RECORDS TO PROCESS
Start

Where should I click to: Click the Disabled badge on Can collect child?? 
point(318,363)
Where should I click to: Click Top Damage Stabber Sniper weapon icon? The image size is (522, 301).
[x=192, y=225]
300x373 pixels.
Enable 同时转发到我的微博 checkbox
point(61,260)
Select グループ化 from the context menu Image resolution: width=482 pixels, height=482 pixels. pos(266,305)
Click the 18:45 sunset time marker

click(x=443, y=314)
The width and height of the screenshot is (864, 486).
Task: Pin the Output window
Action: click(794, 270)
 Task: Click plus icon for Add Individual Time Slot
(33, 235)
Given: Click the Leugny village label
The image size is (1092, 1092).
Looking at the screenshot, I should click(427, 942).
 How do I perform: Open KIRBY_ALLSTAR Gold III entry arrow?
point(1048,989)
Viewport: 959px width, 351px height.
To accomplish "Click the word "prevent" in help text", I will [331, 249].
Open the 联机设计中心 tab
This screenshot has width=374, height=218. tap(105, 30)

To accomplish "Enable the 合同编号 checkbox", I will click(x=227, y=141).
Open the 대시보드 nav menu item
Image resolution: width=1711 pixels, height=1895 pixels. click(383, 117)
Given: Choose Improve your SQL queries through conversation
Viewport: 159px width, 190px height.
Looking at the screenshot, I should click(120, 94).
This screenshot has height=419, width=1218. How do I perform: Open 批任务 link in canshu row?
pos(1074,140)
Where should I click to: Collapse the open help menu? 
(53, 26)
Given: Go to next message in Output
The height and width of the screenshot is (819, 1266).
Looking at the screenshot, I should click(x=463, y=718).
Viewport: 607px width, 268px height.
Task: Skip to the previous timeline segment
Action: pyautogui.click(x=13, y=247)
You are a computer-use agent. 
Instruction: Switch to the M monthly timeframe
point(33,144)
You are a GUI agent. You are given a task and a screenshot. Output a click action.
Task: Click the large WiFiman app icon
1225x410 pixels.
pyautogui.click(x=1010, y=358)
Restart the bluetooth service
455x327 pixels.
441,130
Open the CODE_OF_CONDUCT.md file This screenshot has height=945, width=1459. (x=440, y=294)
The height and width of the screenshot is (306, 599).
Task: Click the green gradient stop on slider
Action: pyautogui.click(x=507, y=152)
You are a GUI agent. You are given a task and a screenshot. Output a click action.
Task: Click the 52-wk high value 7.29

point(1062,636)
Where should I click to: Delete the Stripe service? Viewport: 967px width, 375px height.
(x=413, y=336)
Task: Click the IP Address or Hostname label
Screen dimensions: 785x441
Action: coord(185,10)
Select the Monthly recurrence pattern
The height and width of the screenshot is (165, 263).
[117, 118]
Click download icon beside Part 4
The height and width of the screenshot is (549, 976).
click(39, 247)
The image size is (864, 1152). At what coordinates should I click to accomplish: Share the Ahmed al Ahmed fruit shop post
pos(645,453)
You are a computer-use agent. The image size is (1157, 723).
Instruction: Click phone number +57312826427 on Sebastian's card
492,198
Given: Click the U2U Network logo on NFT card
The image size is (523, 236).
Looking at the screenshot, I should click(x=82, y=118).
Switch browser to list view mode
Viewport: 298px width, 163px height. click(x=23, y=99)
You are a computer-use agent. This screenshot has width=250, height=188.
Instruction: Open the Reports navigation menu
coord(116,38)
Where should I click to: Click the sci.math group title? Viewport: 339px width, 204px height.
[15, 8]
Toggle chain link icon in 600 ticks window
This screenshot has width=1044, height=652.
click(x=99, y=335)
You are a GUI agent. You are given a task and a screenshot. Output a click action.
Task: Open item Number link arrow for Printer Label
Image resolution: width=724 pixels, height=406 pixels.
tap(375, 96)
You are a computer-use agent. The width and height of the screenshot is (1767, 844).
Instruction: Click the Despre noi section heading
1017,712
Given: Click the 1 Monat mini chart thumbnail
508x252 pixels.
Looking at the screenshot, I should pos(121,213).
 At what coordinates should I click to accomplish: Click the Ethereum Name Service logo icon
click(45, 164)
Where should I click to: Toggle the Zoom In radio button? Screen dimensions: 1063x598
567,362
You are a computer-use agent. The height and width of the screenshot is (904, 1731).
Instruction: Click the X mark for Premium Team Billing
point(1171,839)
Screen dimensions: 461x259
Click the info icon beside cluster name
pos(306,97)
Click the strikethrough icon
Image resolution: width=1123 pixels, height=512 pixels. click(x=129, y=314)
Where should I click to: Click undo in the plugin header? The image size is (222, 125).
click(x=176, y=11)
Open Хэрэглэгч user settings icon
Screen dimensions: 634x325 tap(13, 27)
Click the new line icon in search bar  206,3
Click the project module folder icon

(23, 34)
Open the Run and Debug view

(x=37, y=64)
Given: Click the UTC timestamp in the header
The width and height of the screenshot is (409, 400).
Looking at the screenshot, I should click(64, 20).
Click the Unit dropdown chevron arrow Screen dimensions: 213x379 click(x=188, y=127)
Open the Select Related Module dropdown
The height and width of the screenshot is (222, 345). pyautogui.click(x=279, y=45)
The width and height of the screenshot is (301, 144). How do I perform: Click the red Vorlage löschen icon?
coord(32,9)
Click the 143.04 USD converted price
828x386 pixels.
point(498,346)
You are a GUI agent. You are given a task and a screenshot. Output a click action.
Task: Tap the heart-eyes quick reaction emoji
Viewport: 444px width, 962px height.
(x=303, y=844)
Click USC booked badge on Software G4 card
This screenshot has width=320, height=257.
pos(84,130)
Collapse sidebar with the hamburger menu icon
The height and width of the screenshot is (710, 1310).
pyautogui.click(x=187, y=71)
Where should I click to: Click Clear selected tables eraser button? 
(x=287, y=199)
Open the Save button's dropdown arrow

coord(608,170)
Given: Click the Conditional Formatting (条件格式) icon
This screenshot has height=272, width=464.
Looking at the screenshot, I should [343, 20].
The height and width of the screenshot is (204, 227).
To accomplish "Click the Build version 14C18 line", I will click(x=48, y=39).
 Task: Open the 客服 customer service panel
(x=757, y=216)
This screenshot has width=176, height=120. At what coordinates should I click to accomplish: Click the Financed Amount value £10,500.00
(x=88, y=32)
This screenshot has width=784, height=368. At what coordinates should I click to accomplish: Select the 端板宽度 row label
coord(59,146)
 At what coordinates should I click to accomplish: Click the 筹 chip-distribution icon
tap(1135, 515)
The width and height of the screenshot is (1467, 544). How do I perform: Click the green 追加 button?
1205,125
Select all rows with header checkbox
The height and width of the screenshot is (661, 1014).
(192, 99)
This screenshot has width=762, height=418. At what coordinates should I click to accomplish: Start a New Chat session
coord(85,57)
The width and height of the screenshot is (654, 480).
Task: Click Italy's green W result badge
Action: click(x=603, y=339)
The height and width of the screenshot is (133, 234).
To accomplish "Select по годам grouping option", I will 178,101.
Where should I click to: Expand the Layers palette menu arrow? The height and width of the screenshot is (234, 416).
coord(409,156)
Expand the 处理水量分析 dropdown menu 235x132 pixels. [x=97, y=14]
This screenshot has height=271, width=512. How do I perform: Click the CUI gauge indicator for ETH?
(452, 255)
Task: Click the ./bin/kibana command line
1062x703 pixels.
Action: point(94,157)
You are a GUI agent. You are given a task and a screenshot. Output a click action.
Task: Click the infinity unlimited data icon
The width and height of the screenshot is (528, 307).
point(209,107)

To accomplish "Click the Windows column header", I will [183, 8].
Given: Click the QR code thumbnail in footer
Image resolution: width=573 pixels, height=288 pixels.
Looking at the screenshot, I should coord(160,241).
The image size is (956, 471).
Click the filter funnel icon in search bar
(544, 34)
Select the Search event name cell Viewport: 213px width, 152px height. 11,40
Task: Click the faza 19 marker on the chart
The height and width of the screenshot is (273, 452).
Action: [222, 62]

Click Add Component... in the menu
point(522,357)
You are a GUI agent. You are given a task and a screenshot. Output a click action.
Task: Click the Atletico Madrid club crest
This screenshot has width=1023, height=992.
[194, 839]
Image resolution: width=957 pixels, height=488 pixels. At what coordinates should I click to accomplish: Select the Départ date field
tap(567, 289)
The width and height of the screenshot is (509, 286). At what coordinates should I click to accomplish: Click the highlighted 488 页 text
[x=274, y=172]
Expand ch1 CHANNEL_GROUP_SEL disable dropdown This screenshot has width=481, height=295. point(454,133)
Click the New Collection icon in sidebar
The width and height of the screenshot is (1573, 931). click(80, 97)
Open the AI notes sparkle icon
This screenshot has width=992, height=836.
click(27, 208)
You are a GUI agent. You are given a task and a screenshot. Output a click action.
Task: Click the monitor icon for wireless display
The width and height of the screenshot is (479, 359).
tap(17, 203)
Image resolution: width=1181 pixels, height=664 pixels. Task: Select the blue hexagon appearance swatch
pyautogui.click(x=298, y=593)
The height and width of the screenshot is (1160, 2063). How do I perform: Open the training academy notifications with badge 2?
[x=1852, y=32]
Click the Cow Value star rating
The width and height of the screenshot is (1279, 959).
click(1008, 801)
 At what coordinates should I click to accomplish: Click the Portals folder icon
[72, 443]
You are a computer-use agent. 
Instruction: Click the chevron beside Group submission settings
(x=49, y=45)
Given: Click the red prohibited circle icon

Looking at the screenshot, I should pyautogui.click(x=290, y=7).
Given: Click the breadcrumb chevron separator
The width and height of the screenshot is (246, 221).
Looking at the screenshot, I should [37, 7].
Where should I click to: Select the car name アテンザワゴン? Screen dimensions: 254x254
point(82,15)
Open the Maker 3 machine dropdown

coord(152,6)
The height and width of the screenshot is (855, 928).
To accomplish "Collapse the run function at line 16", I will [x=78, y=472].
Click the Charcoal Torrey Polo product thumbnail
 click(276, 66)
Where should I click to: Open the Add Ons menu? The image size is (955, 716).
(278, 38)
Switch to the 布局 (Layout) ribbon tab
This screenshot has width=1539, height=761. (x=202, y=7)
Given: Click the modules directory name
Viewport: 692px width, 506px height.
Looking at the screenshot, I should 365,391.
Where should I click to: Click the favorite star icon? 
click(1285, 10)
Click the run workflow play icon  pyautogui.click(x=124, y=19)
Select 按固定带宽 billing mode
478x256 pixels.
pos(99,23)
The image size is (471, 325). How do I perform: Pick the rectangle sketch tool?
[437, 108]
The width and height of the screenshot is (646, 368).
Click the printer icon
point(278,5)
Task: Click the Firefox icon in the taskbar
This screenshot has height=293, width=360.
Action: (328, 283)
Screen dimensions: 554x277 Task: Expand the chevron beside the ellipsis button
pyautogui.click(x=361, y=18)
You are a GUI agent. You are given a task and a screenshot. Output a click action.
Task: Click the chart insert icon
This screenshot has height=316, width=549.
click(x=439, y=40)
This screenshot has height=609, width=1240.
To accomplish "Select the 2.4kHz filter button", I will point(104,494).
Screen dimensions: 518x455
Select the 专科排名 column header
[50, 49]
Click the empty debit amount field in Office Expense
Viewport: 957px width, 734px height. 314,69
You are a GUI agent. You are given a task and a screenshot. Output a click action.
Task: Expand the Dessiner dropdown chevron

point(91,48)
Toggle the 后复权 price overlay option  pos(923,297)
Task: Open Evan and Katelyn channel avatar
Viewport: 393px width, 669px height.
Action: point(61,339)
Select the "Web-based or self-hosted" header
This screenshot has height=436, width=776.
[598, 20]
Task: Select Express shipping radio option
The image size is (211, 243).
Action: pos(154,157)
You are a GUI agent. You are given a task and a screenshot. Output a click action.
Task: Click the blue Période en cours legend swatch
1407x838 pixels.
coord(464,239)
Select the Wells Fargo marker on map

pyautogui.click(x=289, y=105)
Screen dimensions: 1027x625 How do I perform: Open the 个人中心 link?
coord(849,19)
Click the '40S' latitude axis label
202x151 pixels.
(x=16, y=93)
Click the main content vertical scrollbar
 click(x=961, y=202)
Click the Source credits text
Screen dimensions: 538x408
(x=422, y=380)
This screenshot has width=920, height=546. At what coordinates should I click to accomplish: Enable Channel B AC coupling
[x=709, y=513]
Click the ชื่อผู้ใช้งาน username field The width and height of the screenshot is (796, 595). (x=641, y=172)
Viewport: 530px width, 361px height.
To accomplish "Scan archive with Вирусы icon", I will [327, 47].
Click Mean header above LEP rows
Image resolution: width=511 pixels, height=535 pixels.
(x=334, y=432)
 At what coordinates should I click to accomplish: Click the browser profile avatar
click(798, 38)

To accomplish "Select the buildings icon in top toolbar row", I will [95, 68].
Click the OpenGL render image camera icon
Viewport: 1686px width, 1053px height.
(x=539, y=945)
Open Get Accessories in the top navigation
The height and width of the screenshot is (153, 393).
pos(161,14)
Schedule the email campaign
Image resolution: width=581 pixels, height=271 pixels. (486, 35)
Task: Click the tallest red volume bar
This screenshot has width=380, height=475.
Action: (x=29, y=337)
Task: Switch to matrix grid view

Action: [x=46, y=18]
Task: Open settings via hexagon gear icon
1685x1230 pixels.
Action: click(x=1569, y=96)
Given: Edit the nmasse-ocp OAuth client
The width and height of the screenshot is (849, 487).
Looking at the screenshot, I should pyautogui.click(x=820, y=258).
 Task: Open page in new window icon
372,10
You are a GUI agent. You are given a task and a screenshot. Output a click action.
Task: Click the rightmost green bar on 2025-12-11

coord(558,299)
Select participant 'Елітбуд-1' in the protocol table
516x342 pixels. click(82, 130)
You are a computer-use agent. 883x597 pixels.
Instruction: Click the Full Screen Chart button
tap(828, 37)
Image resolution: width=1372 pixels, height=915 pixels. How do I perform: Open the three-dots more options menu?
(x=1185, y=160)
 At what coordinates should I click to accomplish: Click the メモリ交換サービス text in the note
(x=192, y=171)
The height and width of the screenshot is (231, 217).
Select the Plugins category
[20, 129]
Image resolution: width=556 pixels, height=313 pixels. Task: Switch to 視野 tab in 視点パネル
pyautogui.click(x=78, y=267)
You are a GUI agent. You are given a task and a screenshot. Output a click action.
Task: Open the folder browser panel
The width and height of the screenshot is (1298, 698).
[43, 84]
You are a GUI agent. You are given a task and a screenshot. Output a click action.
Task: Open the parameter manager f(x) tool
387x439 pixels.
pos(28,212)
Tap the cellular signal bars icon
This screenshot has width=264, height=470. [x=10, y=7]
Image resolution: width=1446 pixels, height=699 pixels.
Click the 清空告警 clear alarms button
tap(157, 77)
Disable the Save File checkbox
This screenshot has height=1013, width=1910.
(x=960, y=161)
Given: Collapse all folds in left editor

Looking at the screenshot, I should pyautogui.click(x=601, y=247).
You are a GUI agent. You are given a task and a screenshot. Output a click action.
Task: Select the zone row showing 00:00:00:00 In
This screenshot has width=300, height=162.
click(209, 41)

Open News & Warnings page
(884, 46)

End

TASK REQUIREMENTS
Reproduce the records verbatim, from the line containing "The height and width of the screenshot is (855, 928)." through the line containing "Action: pos(154,157)", inclusive of both.

ANSWER TO THIS TASK
The height and width of the screenshot is (855, 928).
To accomplish "Collapse the run function at line 16", I will [x=78, y=472].
Click the Charcoal Torrey Polo product thumbnail
 click(276, 66)
Where should I click to: Open the Add Ons menu? The image size is (955, 716).
(278, 38)
Switch to the 布局 (Layout) ribbon tab
This screenshot has width=1539, height=761. (x=202, y=7)
Given: Click the modules directory name
Viewport: 692px width, 506px height.
Looking at the screenshot, I should 365,391.
Where should I click to: Click the favorite star icon? 
click(1285, 10)
Click the run workflow play icon  pyautogui.click(x=124, y=19)
Select 按固定带宽 billing mode
478x256 pixels.
pos(99,23)
The image size is (471, 325). How do I perform: Pick the rectangle sketch tool?
[437, 108]
The width and height of the screenshot is (646, 368).
Click the printer icon
point(278,5)
Task: Click the Firefox icon in the taskbar
This screenshot has height=293, width=360.
Action: (328, 283)
Screen dimensions: 554x277 Task: Expand the chevron beside the ellipsis button
pyautogui.click(x=361, y=18)
You are a GUI agent. You are given a task and a screenshot. Output a click action.
Task: Click the chart insert icon
This screenshot has height=316, width=549.
click(x=439, y=40)
This screenshot has height=609, width=1240.
To accomplish "Select the 2.4kHz filter button", I will point(104,494).
Screen dimensions: 518x455
Select the 专科排名 column header
[50, 49]
Click the empty debit amount field in Office Expense
Viewport: 957px width, 734px height. 314,69
You are a GUI agent. You are given a task and a screenshot. Output a click action.
Task: Expand the Dessiner dropdown chevron

point(91,48)
Toggle the 后复权 price overlay option  pos(923,297)
Task: Open Evan and Katelyn channel avatar
Viewport: 393px width, 669px height.
Action: point(61,339)
Select the "Web-based or self-hosted" header
This screenshot has height=436, width=776.
[598, 20]
Task: Select Express shipping radio option
The image size is (211, 243).
Action: pos(154,157)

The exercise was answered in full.